Being In the Middle Better for ETFs Than Jan Brady
April 29th at 6:00am by Tom Lydon
Among the exchange traded funds (ETFs) that focus on a particular company size and investing style, mid-cap growth seems to be leaving the others in the dust lately.
In the last three months, mid-cap growth has risen 10.2%. In the same time period, large-cap growth is up 7.2% and small-cap is up 6.2%. Gary Gordon for ETF Expert reports that one might find it tricky to locate any other size/style ETFs that are above their 200-day moving averages.

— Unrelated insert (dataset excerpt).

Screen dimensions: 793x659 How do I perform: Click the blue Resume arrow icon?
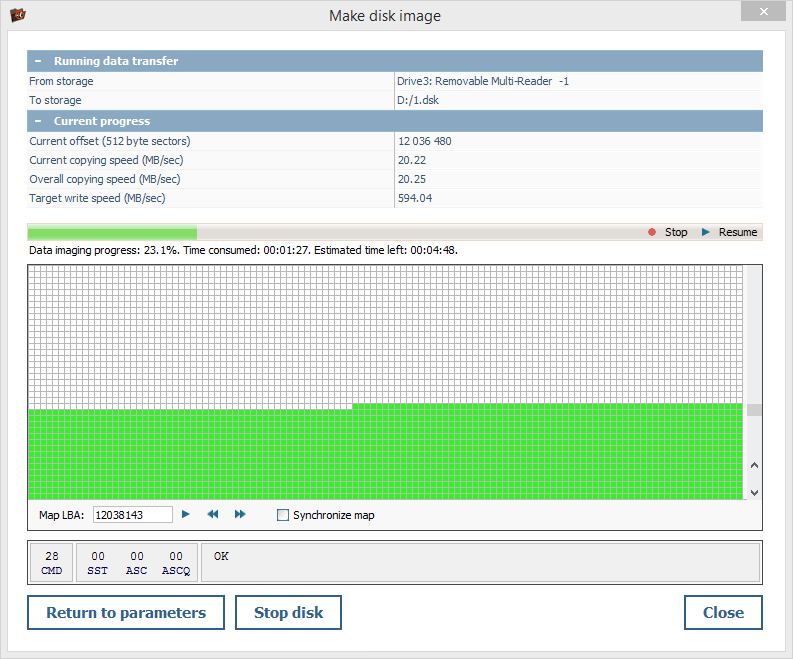[x=706, y=232]
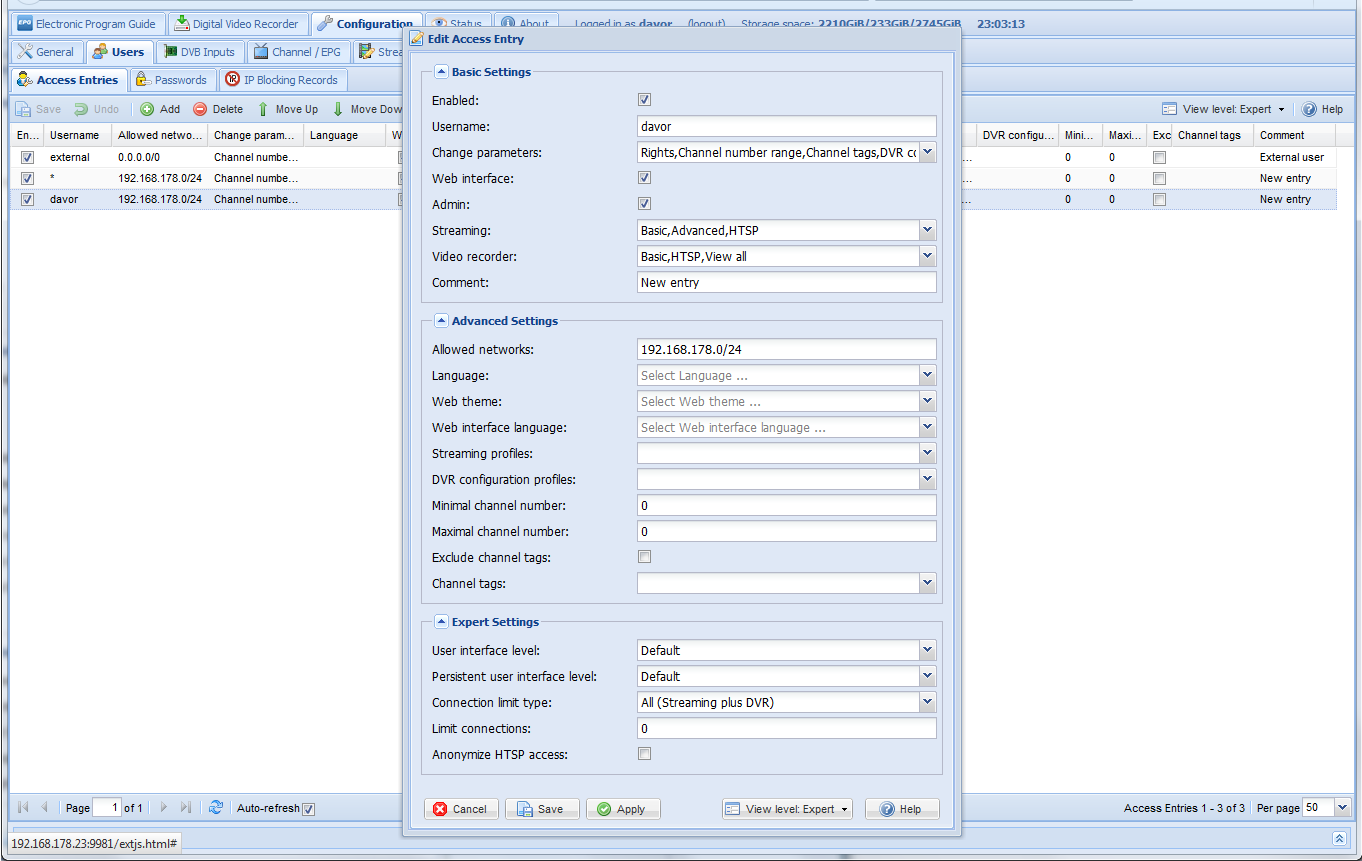Click the grid refresh icon in paging bar
Viewport: 1362px width, 861px height.
tap(216, 808)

Some of these funds have been bolstered by strong performance from their top holdings:
- iShares S&P MidCap 400 Growth Index (IJK): Top holding is Intuitive Surgical, Inc. (ISRG), at 2.5%; up 2.9% in last three months. The fund is up 10.2% in the same time period.
- iShares Morningstar Mid Cap Growth (JKH): Top holding is ISRG at 1.4%; the fund is up 9.1% in the last three months.

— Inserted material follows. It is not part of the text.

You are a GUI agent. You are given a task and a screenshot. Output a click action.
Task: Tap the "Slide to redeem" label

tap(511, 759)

- Vanguard MidCap Growth (VOT): up 8.9% in the last three months.
- Rydex MidCap 400 Pure Growth (RFG): Top holding at 2.1% is Encore Acquisition (EAC), which is up 50.3% in the last three months. The fund is up 9.3% in the last three months.
- PowerShares Dynamic Mid Cap Growth Portfolio (PWJ): Top holding at 3.7% is FMC Technologies Inc. (FTI), which is up 29.4% in the last three months. The fund is up 7.1% in the last three months.
Gordon says investors who believes the U.S. market is going to recover in a big way from the current mess may like a mid-cap growth fund. Since all of these are at or above their trend lines (200-day moving average), take a look and see what works best for your portfolio.
For full disclosure, some of Tom Lydon’s clients own shares of IJK.
Read the disclosure, Tom Lydon is a board member of Rydex Funds.